The ring used here is 5.7 cm by 5.0 cm with a diameter of 0.4 cm. Drug release rate is 10 mg/day. Drug transport from a ring to tissue is fundamentally a three dimensional problem; however such a problem can be reduced by dimensional analysis. The two important dimensions are the direction of vaginal flow, where drug is being transported, and the orientation of tissue through which drug diffuses. Transport in the lateral third dimension is quasi steady, and is neither fast enough to significantly alter drug distribution in vaginal fluid nor slow enough to be the rate limiting step of transport into the tissue. Figure 10 illustrates results in steady state for Tenofovir concentration distribution in the plane cut through the middle of the ring; the left empty circle is the cross section of the ring near the fornix and the right circle is the cross section near the introitus. The units of concentration are log (base 10) ng/mL, with a high of 107 ng/mL and a low of 102 ng/mL. Highest concentrations of drug are found around the two sections of the ring and in the vaginal fluid. Lowest concentrations are deep in the tissue furthest downstream from the ring. Vaginal fluid production rate (here taken as 6 mL/day) determines the magnitude of convection and is the driving force in drug transport along the canal.
Figure 10.
Heat map plot of Tenofovir concentration distribution at steady state for an intravaginal ring. Comparison of TFV concentration distributions achieved by the gel and IVR can be made by plotting the average concentration in each compartment as a function of time, cf. Figure 11.
During the course of the first day, the gel achieves much higher concentration initially compared with the ring. This result is not surprising considering a 4mL 1% gel contains 40 mg of drug, but the ring can only release 10 mg in a day. The maximum concentration for a gel is achieved within the first few hours and drops gradually, while the concentration for the ring rises gradually and continues to do so after the first day. This illustrate that a gel can be effective within a few hours after insertion, but ring insertion requires a longer interval, of the order of a day.
8. Planning and interpreting studies across species: size matters
In the interpretation of models in transport theory, the concept of ‘scale’ is central: (1) time scales over which processes manifest and concentrations change; and (2) spatial scales, e.g. in the sizes of individual domains (compartments) within which drugs move, and in the magnitudes of concentration gradients within those domains. Formal mathematical transport theory exploits the magnitudes of scales of time and space in making comparisons of magnitudes of measures of transport (e.g. mass delivered), including manipulating the governing equations in order to simplify as well as interpret them [45]. More generally, the importance of scale, viz. body size, is central to the use of allometric scaling in biology. However, caveats have been expressed regarding application of the traditional allometric scaling approaches to drug delivery [58–60].
As we design and conduct studies of vaginal drug distribution in animal models, issues of scale are central, e.g. differences in dimensions of drug compartments, as well as familiar pharmacological and biological distinctions such as in tissue structure, cell and molecular specificities, endocrine factors, immunological responses, etc. We can use modeling to provide guidance in comparing results across species. An informative example is selecting the size of the dosage vehicle, e.g. gel volume or vaginal ring diameter. We assume that the goal of the modeling is to predict and help interpret target concentrations of drug in a target mucosal compartment (as in computation of the percent protected for Tenofovir Diphosphate concentration in stroma, given above) and that these concentrations are the same in the human and an animal model. We fix gel volume in the human and want to deduce the volume for the animal that will deliver drug to the target compartment with the same concentration kinetics as in the human.
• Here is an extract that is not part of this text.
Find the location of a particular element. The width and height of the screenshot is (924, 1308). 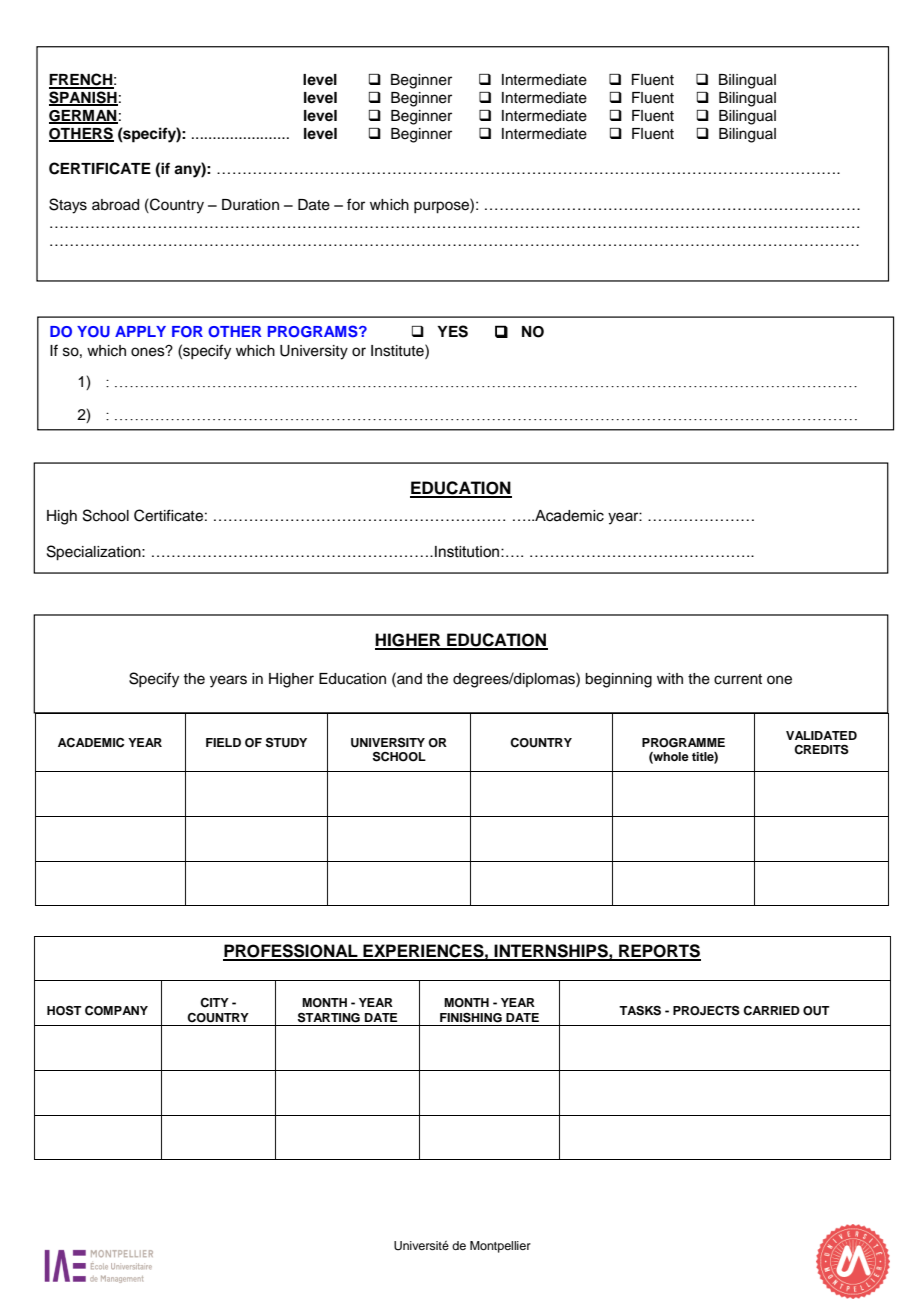

abroad is located at coordinates (115, 205).
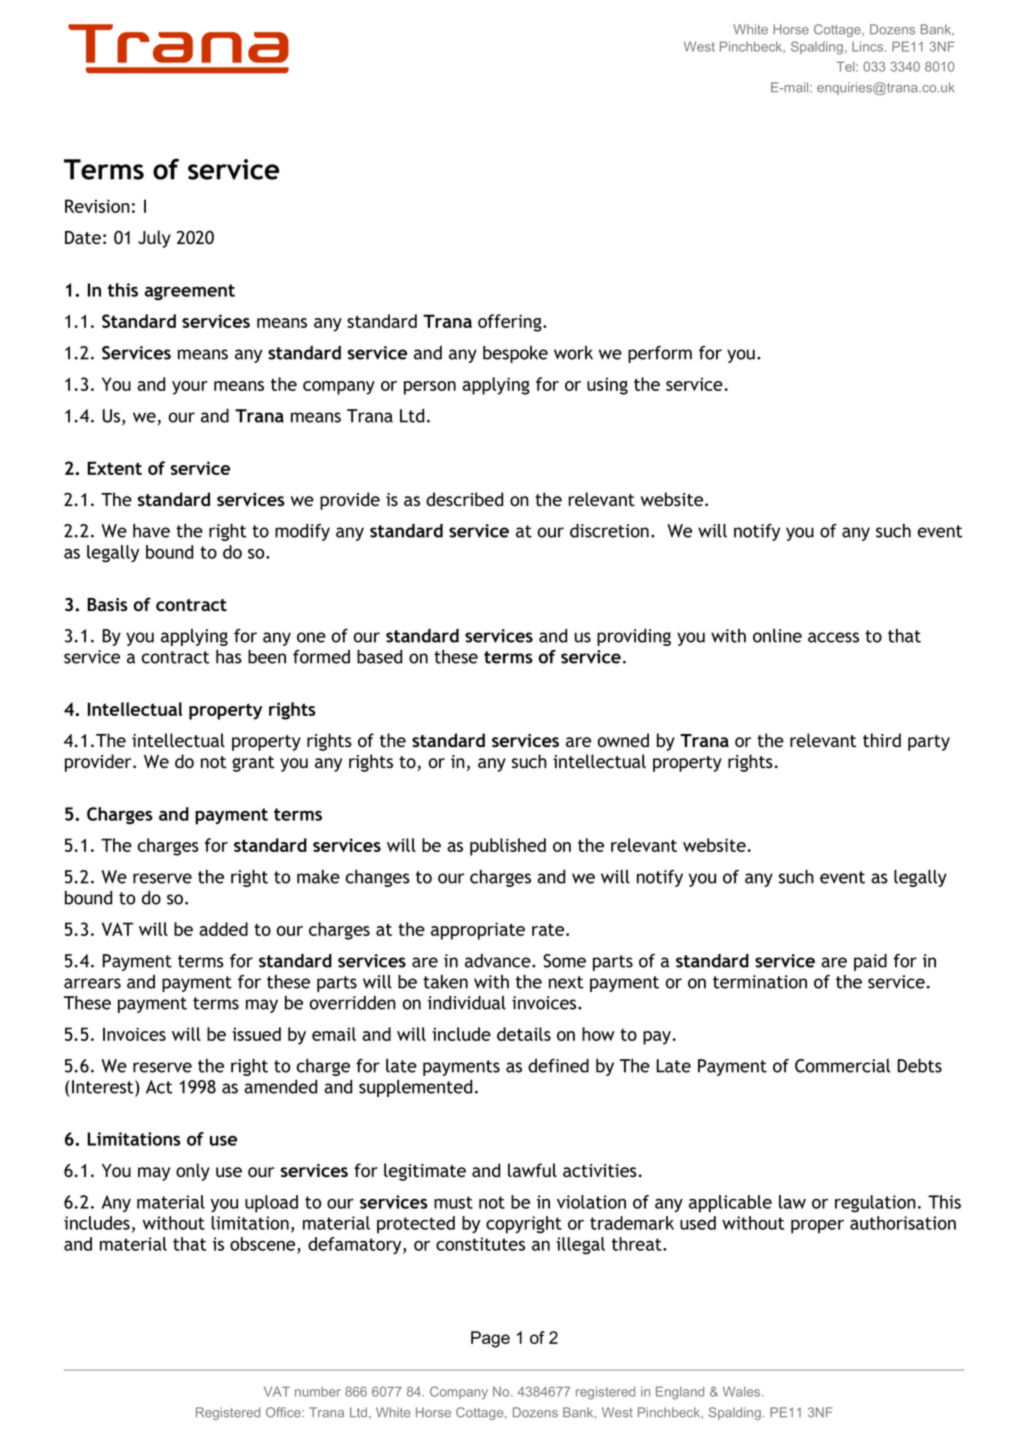  Describe the element at coordinates (743, 1391) in the screenshot. I see `Wales` at that location.
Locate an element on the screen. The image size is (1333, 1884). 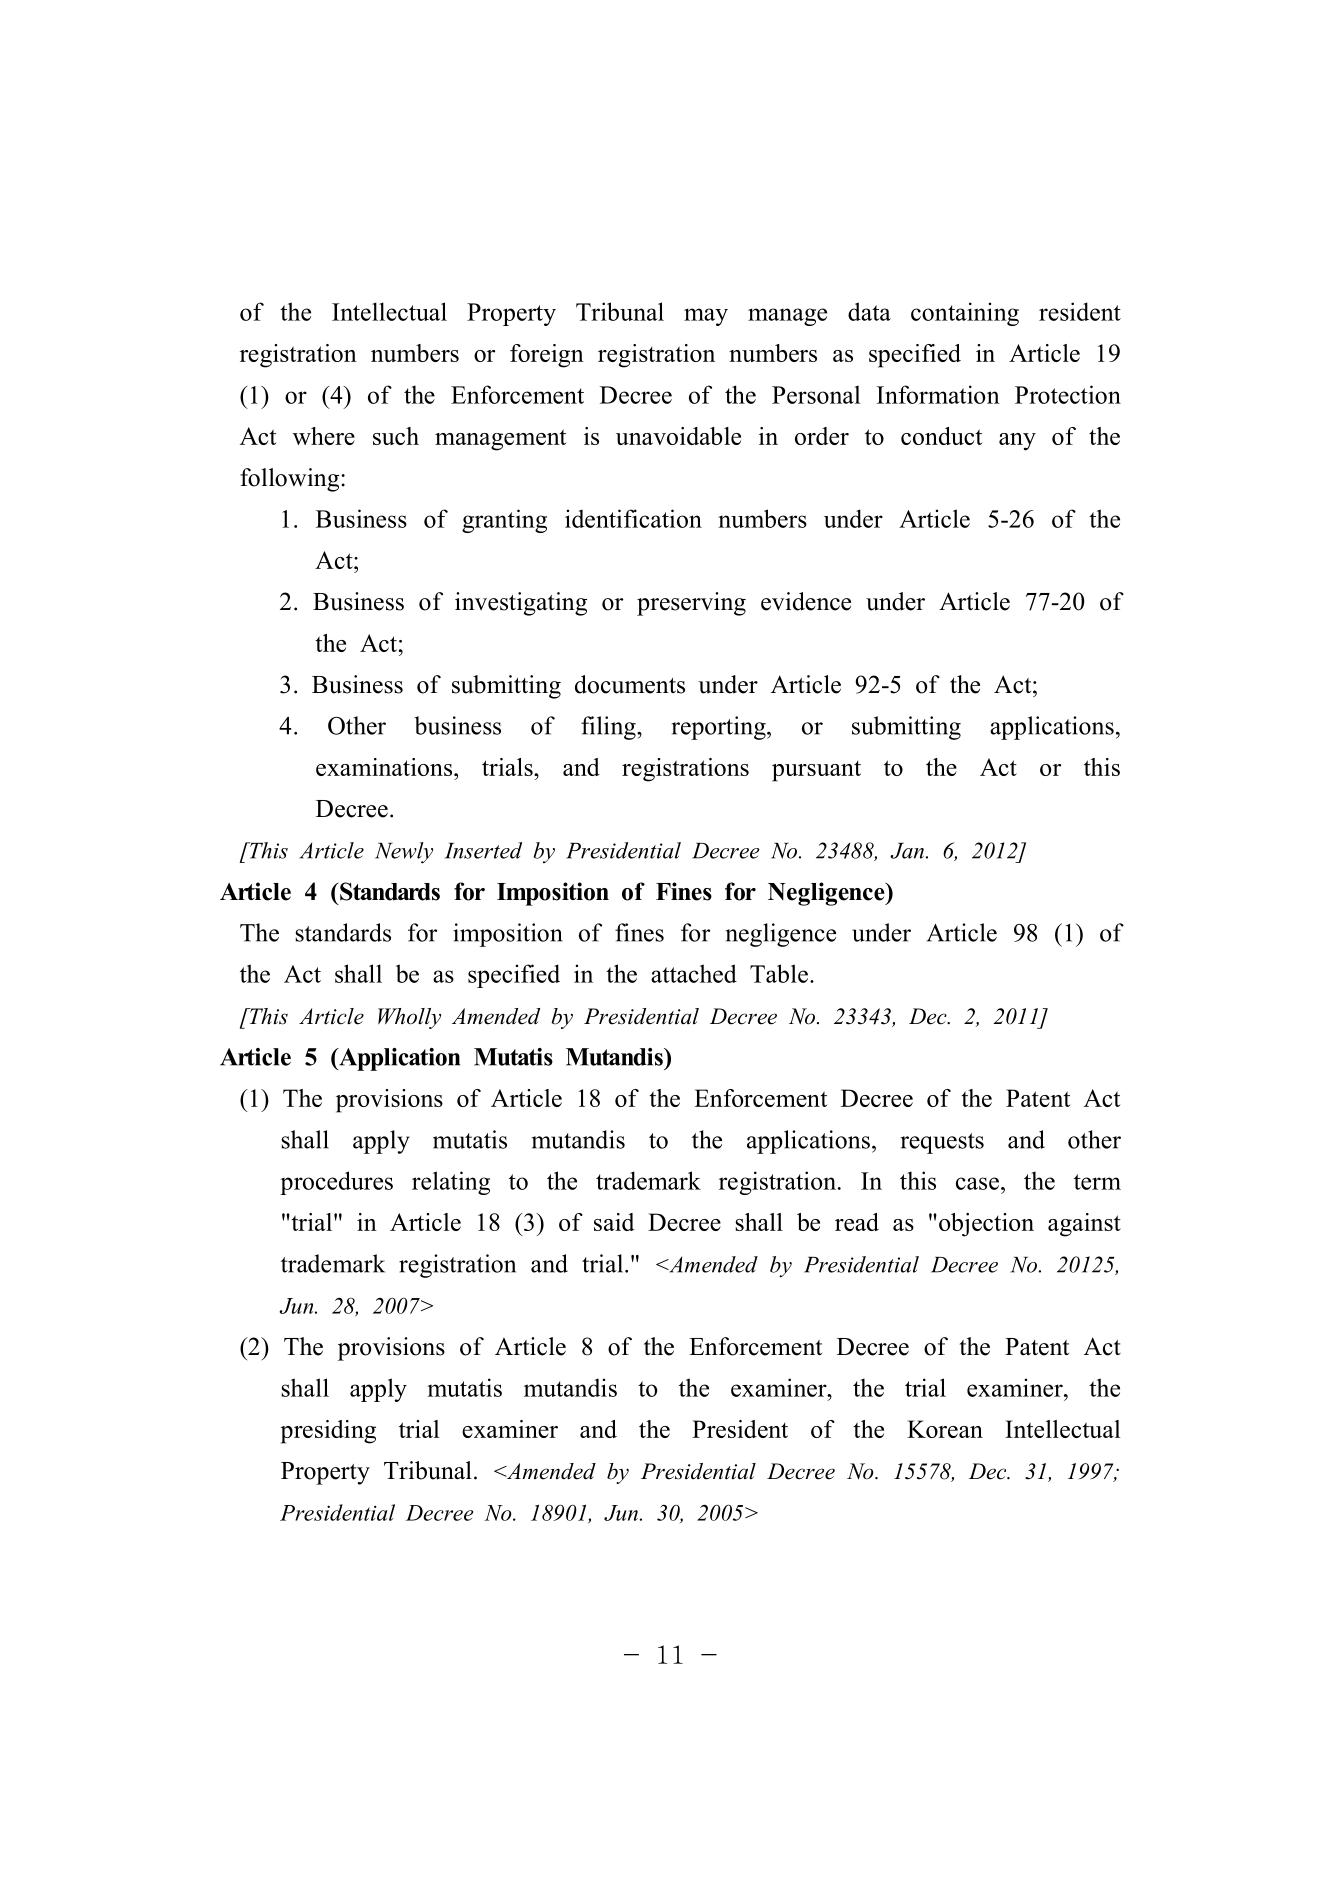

We illustrate this exercise first with a simple algebraic approximation, typical of scaling arguments in transport theory, and then with a more complete numerical solution of the transport equations across species. For the sake of this exercise, we assume that the thicknesses of the epithelial and stromal layers are similar between the two species. This assumption can be relaxed, but it simplifies the analyses and interpretations here, which are intended to illustrate the use of modeling. First we focus on a best case scenario in which the gel with a uniform thickness h coats the entire mucosal surface. Drug transport down into the mucosal tissue depends upon h and because we wish to equate mucosal concentrations (rather than total masses of drug) across species, the value of h is conserved in this exercise (so that concentration gradients in gel are the same across species). Suppose that the surface area of the mucosa (assumed flat) is A and gel volume is V. Then V = Ah, so that h = V/A. Thus V/A must be conserved across species. That is, the ratio of gel volume to mucosal surface area must be the same in the animal model as in the human. Note that this rule pertains to achieving comparable drug concentrations in a completely coated mucosa, not equating masses of drug delivered. For that latter case, similar analysis indicates that the ratio of gel volume to the square of mucosal surface area, V/A2, must be conserved.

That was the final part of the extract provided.